We finally have back-fill at Kingston Passive House, which means it’s time to welcome you onsite for a visit! The afternoon of Sunday, September 8th, we will open the gates and offer you an opportunity to see what goes into the design and construction of a Passive House. We’re still at an early phase of construction, so visitors can see the “bones” before they become hidden. We hope to see you there!
When: Sunday, September 8th, between 1 and 4 pm
Where: 5 Collegeview Crescent (corner of Country Club Drive) in Kingston, Ontario
We had a productive week at Kingston Passive House. There were a number of tasks which had to be completed before the “prior to back-fill” inspection. First on the list was a basement floor; a SIP foundation requires both the basement slab and the main floor be installed before back-fill. Of course, very little of this house can be considered typical, so pouring a concrete slab is a multistage process.

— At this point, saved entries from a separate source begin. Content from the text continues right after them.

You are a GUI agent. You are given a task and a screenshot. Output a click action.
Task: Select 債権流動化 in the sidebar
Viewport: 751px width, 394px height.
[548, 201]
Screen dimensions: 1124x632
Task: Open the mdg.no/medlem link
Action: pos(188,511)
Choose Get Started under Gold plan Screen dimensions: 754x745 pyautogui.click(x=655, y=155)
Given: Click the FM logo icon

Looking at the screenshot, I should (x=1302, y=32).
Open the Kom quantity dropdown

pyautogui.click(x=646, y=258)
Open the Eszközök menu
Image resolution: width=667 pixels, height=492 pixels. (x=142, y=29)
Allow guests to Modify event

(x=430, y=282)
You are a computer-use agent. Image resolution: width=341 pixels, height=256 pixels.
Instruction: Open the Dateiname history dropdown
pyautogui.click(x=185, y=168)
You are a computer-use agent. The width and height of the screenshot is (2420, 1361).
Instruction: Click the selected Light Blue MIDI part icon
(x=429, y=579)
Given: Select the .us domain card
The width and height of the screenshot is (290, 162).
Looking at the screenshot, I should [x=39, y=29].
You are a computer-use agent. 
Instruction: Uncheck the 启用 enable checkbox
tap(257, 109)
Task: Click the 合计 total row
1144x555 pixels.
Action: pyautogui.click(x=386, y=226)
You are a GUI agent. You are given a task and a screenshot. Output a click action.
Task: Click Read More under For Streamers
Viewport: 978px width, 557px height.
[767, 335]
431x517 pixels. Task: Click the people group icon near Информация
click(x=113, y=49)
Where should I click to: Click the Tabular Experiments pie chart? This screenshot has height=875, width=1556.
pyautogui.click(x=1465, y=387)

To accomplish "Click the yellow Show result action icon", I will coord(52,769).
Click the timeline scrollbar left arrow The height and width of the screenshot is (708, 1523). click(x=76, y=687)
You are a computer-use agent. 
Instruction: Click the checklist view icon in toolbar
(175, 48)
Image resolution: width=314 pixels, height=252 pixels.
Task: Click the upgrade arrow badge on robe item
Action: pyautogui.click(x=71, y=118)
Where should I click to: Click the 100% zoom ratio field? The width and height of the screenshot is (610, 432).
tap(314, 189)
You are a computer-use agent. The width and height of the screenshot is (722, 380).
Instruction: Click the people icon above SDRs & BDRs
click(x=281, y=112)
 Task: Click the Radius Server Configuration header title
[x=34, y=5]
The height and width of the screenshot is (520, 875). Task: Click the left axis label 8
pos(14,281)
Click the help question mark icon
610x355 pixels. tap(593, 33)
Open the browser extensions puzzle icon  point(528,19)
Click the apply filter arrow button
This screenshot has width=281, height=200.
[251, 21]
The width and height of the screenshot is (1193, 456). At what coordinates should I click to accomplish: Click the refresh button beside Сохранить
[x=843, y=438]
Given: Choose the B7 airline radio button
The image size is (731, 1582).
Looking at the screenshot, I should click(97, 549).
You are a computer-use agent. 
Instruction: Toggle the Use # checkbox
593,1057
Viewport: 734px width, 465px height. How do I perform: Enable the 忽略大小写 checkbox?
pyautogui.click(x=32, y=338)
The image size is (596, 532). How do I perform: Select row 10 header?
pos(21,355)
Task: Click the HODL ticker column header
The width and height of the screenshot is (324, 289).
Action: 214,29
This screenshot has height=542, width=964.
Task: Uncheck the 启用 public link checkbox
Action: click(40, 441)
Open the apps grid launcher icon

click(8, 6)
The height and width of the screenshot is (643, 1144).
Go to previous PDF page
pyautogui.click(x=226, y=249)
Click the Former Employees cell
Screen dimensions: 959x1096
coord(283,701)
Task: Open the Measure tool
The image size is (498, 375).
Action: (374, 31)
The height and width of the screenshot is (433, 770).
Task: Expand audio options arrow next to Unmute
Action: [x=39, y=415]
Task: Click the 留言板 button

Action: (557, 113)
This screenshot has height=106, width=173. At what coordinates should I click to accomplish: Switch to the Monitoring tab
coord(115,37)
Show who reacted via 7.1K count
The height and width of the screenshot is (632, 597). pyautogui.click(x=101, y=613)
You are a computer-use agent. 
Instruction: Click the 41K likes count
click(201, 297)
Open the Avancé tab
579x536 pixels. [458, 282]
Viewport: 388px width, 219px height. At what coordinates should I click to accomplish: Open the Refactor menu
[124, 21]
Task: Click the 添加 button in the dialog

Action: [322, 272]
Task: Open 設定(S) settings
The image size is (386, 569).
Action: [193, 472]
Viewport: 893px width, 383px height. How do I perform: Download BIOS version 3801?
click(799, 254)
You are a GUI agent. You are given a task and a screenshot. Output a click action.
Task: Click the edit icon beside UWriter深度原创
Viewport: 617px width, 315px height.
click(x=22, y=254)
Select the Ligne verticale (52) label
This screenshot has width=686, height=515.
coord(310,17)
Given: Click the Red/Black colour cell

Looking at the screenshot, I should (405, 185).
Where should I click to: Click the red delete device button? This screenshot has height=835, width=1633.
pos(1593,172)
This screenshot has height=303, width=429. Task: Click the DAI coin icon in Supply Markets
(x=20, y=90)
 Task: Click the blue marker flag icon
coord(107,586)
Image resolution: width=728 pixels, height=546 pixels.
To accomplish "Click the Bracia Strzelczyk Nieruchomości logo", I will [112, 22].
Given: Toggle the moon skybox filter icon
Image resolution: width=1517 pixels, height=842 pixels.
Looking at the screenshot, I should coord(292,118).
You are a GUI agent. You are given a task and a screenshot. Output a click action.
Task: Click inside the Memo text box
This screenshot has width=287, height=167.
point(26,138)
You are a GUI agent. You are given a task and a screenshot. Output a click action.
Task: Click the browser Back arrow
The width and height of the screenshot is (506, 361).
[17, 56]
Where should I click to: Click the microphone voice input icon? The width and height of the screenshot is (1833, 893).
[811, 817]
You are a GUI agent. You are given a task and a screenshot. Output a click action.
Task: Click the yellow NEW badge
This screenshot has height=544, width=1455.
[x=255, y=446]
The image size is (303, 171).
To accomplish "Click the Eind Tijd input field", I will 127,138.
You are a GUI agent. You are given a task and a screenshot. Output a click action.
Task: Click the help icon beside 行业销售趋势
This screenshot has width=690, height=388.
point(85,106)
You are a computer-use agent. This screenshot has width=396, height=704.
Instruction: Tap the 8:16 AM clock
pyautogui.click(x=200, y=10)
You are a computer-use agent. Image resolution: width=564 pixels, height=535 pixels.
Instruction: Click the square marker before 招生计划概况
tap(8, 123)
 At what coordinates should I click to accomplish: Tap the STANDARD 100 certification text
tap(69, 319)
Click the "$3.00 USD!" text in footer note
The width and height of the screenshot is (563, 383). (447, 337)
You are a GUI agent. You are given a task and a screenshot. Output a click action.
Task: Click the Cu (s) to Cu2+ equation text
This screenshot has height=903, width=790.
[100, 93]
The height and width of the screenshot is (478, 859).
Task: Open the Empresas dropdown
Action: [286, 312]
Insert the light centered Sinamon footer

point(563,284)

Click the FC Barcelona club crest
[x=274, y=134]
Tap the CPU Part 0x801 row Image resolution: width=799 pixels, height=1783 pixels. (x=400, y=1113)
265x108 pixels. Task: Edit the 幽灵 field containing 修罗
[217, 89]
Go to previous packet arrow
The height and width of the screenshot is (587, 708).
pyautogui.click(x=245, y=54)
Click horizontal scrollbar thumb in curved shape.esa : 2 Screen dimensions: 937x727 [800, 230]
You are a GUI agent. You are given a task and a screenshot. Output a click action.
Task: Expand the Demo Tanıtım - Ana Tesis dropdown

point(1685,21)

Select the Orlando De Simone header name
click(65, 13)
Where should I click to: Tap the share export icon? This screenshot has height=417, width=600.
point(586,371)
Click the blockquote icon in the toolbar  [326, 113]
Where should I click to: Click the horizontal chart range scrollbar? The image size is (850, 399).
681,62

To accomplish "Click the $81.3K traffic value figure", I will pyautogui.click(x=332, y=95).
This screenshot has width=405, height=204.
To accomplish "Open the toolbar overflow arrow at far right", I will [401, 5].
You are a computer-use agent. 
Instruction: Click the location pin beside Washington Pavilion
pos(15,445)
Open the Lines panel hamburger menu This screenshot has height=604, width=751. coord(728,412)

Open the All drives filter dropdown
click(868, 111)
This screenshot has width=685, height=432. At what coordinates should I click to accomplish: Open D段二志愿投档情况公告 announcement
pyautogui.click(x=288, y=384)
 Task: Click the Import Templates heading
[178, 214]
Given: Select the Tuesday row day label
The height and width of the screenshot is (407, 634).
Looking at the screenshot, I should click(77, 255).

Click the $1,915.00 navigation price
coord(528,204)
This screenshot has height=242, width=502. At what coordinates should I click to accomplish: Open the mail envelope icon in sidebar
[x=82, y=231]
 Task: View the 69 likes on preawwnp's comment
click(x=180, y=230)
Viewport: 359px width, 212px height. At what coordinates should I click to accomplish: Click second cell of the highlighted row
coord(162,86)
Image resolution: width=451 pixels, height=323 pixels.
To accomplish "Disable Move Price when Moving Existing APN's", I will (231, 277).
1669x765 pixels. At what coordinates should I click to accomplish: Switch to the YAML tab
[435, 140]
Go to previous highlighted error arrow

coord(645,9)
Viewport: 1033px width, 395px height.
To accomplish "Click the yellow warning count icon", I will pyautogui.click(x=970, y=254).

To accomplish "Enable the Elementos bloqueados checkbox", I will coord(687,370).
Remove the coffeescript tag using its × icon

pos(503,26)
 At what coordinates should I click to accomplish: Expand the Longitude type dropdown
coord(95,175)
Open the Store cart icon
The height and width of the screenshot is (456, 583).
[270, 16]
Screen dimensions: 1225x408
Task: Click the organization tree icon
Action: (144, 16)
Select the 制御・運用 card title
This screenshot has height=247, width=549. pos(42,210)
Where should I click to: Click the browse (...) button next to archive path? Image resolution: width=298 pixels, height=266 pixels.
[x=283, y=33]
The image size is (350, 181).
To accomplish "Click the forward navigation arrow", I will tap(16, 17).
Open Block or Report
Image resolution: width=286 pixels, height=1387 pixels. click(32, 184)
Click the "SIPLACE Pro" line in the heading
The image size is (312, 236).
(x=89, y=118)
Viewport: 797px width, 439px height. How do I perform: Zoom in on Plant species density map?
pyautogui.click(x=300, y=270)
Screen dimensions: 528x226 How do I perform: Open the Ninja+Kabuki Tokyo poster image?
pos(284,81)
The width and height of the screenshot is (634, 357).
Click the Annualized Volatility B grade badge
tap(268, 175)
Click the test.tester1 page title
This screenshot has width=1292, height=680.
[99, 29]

Basement under-slab insulation.
We started by rolling the 3/4″ gravel; this isn’t normally necessary, but it helps with leveling and flattening out the more pointy stones before laying down the vapour barrier and subsequent insulation. The vapour barrier was cut or stretched around protrusions and subsequently taped. This picture shows how the poly is sealed to the rim of the sump-pump tank. Once the lid is sealed to the tank, it becomes part of the barrier. There is 10-inches of EPS insulation below the slab. It was installed in two layers with offset joints for improved stability and reduction of convection currents. It is a lot of insulation, but this floor will be high and dry. We were fortunate to source recycled insulation for this job. It was formerly installed on a flat roof and is in remarkably good shape. The staircase was already onsite, and supporting the bottom from chains meant there was clearance for installing the poly, insulation, concrete and just enough room to pass the power-trowel underneath. We had to pump in the concrete because the window is located on the South corner for solar gains – not accessible by truck without destroying the neighbors lawn.
SHX PEX tubes on the bedrock
Another task was the placement of the subsoil heat exchanger (SHX) PEX tubing. There are three continuous (no joints or fittings) lengths around the perimeter of the foundation. They are filled with water and pressurized to 30 psi. We wound have liked these to have been a bit deeper for a more constant temperature, but bedrock is the next best thing. We’ll pack dense clay above these tubes to ensure there is effective thermal conductance with the rock. The landscape cloth will help keep that clay out of the gravel and drainage ports through the footings. We were very pleased to learn that our SHX design (and overall HVAC strategy) was signed-off by an HVAC engineer. He had never seen anything like it, and is also very curious to see the true (measured) performance numbers of this house.
The photo below shows the “in” and “out” manifolds connected to the PEX loops.
SHX manifolds and gauges
We still have a 2×4 service partition to build along the walls, so these manifolds will be permanently mounted at a later time. The picture quality isn’t great, but in addition to a pressure gauge there is a thermometer on each manifold so we can monitor the ground temperature and observe the temperature drop (or rise) caused by the liquid-to-air heat exchangers (coils) in the HRV ducting.
The building department requested that our SIP foundation installation be inspected by the manufacturer prior to back-fill. We were happy to get a vote of confidence from the manufacturer yesterday, and even more happy to see the positive reaction of the building inspectors that came out to join the party.